Media Wrap: Telstra to snub Netflix?; Ten sale talks continue; New advertisers eye Super Bowl glory

Sarah Homewood
By Sarah Homewood | 27 January 2015

Telstra to snub Netflix?

As Telstra eyes off a replacement for its axed T-Box set-top box device, The Australian Financial Review reports that the low-cost unit that is set to be the devices replacement could be banned from supporting global media giant Netflix's streaming TV service. The replacement, according to the AFR, unlike the original T-Box won't have an internal hard drive, due to a desire to keep the cost of the unit low.

Ten sale talks continue

Also in The AFR it is being reported that Ten Network Holdings and its advisor Citi will resume negotiations with bidders for the television broadcaster this week, with Discovery Communications and Foxtel tipped to make a 23¢ a share joint offer.

Will SVOD detract from TV ad growth?

Commercial television networks believe that they will have a strong start to the year with networks citing that a demand for reality TV and sport will see major players experiencing growth in the first half of the year. The Australian reports that while the networks remain bullish about their advertising revenue growth, media buyers believe the influx of subscription video-on-demand (SVOD) services is likely to effect TV audiences.

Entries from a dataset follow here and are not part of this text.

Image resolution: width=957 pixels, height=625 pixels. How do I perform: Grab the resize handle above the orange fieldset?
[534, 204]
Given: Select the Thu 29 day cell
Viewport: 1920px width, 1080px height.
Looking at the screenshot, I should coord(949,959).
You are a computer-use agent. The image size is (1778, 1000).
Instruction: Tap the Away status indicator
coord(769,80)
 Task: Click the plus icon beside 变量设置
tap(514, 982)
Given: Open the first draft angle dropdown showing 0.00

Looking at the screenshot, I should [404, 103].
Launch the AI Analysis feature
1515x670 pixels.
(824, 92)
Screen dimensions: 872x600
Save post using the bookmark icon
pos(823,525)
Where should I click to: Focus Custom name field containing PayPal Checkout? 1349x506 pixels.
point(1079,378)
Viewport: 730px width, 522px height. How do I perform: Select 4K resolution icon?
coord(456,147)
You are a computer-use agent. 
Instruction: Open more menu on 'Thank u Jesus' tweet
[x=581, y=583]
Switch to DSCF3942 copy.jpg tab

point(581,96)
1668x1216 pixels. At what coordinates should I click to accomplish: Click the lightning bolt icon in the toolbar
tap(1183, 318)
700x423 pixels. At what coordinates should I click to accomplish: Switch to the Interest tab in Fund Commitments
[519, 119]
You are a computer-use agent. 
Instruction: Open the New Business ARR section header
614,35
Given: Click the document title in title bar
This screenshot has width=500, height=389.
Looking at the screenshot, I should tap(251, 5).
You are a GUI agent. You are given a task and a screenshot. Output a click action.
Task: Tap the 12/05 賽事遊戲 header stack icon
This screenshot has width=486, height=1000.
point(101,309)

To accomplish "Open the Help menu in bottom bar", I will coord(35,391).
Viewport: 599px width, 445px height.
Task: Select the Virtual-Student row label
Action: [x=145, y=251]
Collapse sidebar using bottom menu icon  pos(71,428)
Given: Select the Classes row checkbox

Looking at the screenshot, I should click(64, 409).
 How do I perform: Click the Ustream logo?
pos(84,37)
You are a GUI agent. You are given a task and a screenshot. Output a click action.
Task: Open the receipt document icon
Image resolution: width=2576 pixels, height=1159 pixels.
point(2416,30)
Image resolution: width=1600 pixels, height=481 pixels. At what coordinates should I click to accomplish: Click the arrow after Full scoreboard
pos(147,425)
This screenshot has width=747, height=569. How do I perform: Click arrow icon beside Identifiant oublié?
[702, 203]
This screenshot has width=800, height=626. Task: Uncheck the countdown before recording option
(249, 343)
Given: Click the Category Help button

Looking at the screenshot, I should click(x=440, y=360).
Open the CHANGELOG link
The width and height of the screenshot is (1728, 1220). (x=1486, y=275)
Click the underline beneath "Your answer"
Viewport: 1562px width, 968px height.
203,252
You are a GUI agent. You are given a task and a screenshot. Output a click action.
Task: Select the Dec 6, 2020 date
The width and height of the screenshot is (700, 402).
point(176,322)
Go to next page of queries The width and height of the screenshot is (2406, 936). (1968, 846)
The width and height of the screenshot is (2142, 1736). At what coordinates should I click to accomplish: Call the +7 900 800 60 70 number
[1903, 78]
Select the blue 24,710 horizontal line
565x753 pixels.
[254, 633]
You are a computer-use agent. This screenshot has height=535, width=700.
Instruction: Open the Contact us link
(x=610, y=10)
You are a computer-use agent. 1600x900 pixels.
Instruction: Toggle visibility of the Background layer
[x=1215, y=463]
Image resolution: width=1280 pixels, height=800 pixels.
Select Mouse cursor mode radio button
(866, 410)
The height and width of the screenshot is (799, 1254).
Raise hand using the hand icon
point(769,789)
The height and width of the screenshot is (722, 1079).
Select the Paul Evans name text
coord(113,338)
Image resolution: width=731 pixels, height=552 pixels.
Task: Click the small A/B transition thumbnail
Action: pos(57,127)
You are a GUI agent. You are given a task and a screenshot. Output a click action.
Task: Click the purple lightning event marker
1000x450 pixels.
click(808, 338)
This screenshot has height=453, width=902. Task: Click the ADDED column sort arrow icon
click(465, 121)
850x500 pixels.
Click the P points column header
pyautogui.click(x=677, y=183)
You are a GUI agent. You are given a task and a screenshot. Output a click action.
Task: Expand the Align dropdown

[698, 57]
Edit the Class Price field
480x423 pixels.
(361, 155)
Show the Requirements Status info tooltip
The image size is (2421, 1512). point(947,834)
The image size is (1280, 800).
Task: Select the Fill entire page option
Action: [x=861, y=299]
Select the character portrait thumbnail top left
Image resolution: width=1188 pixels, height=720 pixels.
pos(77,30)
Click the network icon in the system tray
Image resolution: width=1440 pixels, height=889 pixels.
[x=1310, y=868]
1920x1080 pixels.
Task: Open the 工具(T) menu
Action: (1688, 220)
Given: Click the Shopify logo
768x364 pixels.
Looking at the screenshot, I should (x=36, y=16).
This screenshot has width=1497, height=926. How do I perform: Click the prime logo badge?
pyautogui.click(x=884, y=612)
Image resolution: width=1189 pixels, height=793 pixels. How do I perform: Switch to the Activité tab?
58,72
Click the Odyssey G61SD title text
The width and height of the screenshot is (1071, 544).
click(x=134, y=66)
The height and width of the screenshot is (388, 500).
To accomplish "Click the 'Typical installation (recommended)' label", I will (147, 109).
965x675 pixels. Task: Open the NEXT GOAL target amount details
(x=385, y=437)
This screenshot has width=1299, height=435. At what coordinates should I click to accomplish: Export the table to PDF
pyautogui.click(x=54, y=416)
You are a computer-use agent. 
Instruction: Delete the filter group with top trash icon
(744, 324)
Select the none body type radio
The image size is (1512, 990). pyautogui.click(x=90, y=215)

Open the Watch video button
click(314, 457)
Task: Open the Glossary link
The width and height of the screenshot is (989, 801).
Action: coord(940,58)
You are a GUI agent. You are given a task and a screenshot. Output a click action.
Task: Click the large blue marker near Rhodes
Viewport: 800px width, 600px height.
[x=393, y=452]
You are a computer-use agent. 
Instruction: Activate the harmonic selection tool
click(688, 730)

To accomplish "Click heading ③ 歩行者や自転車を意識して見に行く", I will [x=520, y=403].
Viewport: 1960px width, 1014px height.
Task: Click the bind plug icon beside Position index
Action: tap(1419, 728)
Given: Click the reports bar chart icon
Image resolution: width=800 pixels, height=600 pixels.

New advertisers eye Super Bowl glory

Up to 15 brands will step up to the big leagues on 2 February, advertising in the Super Bowl for the first time, The Australian reports. One such advertiser is Glue maker Loctite, with the brand spending more money for 30 seconds of airtime during the Super Bowl than it usually allocates on advertising for the whole year.

Press warn against metadata impacts

Australian media organisations have put together a submission to the parliamentary joint -committee on intelligence and security, highlighting the affects the proposed new surveillance laws will have a on journalism. The Australian reports that under the government’s proposed changes, telecommunication companies will be required to keep metadata records relating to email, internet and phone use for two years which would undermine the confidentiality of sources and potentially criminalise journalists.